++++ Dataset records ++++
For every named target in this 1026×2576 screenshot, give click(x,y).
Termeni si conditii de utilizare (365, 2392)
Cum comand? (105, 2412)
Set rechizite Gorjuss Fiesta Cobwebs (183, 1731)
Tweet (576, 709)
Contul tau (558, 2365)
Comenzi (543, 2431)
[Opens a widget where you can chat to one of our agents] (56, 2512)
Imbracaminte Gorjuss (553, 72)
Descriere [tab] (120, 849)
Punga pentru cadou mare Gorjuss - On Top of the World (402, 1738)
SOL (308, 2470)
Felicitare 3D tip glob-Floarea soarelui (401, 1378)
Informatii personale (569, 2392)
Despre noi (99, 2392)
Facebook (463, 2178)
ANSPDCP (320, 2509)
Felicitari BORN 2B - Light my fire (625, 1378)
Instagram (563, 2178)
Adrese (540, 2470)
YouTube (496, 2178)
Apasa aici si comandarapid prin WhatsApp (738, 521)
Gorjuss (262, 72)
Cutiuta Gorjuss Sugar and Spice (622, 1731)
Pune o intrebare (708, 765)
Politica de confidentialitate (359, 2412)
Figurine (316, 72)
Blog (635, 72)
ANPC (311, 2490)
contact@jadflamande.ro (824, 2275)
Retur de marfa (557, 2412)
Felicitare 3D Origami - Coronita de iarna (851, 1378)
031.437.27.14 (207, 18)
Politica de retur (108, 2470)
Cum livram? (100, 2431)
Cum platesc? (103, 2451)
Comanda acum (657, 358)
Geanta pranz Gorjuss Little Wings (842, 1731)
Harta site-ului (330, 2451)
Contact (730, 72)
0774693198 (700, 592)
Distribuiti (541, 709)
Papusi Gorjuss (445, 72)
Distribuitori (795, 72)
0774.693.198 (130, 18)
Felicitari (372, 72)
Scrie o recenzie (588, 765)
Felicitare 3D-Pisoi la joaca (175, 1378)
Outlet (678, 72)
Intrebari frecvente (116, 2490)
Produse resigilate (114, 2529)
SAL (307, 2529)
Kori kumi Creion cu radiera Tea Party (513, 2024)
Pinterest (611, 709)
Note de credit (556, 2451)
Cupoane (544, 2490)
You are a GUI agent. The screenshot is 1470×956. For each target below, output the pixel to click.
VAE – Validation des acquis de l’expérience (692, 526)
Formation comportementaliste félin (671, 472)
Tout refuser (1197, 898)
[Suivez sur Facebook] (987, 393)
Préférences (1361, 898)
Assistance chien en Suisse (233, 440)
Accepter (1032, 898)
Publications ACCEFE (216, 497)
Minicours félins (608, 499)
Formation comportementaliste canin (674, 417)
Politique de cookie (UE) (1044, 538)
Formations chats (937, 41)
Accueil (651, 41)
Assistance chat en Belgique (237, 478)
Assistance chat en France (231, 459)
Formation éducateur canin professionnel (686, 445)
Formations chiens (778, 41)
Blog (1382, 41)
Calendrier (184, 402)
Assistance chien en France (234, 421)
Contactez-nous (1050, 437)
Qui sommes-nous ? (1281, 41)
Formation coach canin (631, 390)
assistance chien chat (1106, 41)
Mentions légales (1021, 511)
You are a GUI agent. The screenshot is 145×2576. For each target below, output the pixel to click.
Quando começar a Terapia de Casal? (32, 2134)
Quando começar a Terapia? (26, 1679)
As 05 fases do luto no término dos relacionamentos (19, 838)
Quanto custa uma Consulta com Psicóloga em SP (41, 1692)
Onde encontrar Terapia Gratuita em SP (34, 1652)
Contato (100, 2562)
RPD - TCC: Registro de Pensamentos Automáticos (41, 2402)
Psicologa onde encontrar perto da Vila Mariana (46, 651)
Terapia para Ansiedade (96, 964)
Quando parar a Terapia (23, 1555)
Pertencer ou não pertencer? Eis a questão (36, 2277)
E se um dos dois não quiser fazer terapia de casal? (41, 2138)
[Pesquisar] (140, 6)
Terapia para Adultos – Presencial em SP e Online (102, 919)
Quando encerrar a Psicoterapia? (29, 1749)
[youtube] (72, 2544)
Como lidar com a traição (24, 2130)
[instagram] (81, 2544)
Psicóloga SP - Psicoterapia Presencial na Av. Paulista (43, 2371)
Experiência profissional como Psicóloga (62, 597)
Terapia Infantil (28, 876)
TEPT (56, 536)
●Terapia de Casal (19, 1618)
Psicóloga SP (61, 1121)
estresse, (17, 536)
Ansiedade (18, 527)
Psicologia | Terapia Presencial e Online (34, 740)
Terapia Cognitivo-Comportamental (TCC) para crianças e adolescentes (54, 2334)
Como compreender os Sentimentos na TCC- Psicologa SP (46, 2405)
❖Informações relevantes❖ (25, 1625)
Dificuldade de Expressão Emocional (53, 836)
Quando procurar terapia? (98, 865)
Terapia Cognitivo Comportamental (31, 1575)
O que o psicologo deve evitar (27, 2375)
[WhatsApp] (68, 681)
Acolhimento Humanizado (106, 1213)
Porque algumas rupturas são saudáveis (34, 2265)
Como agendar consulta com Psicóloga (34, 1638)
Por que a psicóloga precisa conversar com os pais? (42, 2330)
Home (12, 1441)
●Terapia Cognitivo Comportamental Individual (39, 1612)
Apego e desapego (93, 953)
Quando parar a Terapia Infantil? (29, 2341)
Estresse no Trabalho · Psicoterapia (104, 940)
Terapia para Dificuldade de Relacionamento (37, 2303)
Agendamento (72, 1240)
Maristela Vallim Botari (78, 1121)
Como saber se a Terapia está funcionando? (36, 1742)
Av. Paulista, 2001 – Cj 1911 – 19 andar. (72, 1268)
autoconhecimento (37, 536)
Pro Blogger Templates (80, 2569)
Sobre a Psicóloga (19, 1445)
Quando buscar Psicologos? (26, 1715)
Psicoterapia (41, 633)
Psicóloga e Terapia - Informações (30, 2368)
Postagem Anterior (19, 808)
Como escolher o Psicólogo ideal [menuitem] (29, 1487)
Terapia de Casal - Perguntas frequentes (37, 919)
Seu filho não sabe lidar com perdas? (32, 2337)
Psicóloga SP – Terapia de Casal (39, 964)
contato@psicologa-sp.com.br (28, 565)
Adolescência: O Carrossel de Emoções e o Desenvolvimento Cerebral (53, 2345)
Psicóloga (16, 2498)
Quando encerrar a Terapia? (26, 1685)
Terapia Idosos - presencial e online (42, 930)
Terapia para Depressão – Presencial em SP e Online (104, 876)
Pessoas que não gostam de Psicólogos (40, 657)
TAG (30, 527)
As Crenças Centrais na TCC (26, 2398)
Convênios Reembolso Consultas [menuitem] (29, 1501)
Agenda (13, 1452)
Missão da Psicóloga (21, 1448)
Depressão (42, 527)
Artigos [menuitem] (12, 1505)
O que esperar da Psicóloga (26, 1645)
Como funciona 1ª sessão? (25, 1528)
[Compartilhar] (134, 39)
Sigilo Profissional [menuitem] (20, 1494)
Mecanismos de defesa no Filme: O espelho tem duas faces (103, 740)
++++
▶ Exercise prompt
From the listing, copy each line containing the word "Gorjuss".

▶ Result of the exercise
Set rechizite Gorjuss Fiesta Cobwebs (183, 1731)
Imbracaminte Gorjuss (553, 72)
Punga pentru cadou mare Gorjuss - On Top of the World (402, 1738)
Gorjuss (262, 72)
Cutiuta Gorjuss Sugar and Spice (622, 1731)
Geanta pranz Gorjuss Little Wings (842, 1731)
Papusi Gorjuss (445, 72)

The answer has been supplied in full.